Yoksul isen sabreyle gil ger bay isen hayreyle gil Her bir hale şükreyle gil Hak döndürür haldan hala Hakka bana ne mal gerek dileğim eyu hal gerek Ne kıl gerek ne kal gerek kendüzini bilen kula’

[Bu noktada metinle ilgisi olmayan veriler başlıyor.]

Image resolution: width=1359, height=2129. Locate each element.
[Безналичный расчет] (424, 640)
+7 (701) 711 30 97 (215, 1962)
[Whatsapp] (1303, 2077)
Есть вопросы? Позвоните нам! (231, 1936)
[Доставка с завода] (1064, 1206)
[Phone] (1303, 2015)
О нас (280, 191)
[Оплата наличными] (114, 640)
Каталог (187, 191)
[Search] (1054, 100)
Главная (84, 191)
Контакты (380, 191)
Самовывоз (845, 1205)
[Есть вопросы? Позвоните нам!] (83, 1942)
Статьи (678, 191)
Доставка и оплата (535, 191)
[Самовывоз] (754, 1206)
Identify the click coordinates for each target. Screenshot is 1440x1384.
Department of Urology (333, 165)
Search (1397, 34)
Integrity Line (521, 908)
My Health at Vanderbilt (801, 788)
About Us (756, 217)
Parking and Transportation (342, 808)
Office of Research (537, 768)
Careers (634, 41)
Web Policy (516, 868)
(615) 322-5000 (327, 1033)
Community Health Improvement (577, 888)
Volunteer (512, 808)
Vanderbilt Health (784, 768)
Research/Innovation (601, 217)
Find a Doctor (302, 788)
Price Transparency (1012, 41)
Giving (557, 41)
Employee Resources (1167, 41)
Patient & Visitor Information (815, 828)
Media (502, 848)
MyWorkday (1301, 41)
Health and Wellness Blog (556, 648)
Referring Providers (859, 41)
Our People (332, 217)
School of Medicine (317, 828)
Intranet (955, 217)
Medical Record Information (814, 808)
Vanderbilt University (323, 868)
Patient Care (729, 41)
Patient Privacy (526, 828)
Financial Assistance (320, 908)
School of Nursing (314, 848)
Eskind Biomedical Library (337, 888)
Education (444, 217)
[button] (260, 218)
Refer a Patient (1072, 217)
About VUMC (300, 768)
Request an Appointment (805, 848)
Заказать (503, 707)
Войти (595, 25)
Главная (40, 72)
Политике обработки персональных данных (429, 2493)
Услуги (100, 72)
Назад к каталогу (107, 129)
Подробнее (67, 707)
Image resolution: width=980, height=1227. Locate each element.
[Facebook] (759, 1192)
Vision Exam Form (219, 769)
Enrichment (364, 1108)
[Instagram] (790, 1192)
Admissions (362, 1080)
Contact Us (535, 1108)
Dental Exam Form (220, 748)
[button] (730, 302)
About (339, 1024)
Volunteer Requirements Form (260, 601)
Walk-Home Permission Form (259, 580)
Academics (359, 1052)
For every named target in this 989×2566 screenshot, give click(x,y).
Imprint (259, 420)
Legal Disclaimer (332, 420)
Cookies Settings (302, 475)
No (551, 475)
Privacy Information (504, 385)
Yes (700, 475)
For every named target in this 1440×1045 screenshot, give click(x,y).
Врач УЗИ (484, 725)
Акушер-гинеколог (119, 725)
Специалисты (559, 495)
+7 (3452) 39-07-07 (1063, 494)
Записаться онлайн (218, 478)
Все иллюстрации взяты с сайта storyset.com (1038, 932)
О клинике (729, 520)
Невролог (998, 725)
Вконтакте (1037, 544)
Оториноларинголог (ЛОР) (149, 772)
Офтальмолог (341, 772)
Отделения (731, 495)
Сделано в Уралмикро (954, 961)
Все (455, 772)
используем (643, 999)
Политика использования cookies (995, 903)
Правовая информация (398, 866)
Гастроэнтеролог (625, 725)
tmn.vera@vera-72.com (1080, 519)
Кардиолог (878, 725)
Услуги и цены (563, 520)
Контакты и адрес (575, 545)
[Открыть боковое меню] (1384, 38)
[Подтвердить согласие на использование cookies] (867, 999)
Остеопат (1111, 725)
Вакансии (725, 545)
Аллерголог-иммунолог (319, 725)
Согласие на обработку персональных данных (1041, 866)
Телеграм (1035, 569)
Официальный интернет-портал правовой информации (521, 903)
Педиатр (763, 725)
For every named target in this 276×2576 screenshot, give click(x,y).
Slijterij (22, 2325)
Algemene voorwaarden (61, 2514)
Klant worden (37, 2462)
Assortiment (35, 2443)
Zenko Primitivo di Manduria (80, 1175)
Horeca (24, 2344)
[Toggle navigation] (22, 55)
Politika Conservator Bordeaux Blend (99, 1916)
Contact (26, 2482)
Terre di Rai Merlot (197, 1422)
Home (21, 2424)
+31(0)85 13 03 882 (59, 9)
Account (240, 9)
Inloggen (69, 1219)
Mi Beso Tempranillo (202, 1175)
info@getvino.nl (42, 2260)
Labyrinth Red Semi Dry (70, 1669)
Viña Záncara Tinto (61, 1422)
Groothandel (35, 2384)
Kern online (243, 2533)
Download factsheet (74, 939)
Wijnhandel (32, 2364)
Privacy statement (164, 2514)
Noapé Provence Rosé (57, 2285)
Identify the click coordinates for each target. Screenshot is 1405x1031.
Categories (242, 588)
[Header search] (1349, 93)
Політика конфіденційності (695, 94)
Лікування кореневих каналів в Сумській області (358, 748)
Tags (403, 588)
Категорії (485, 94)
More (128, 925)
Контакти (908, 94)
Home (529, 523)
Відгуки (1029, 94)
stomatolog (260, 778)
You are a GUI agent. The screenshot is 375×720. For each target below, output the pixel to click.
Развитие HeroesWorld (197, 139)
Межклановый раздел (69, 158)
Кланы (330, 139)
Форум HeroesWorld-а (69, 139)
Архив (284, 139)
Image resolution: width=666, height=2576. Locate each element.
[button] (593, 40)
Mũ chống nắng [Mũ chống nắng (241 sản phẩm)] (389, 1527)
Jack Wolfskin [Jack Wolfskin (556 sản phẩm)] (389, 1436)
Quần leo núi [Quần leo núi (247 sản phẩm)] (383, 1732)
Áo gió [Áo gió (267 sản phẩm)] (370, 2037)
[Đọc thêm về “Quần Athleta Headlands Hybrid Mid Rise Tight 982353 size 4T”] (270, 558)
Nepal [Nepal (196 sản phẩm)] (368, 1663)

Bu akşam, Anadolu’da şiirin kaynadığı yerdeyiz; burası Selçuklu sarayının gül bahçesi, devrin sultanı bu bahçeyi zamanın âlimler sultanına bahşetmiş. Şiirimizin bereketli toprağı burası. İşte o gür kaynak, bu topraklarda meydana çıkan edebiyatın esasını teşkil etmiştir. 13. yüzyılda Farsça yazılan Mesnevî, düşman istilası ile dağılan, parçalanan bir coğrafyada bir vahdet ifadesi idi. Mevlâna on binlerce beyitlik eserinde işte bu vahdet arayışını hikâye etti. Daha sonra ortaya çıkan edebiyatçılar, şairler için Mesnevî vazgeçilmez bir kaynaktı. Ben derim ki, Anadolu’da teşekkül eden Oğuz Türkçesi edebiyatın çıkış noktası da burasıdır. Bu akşam vakti Türkiye’nin dört bucağından bunca şairin burada cem olması boşuna değildir! Yedi asırlık bereketin kaynağı topraklardayız.” dedi.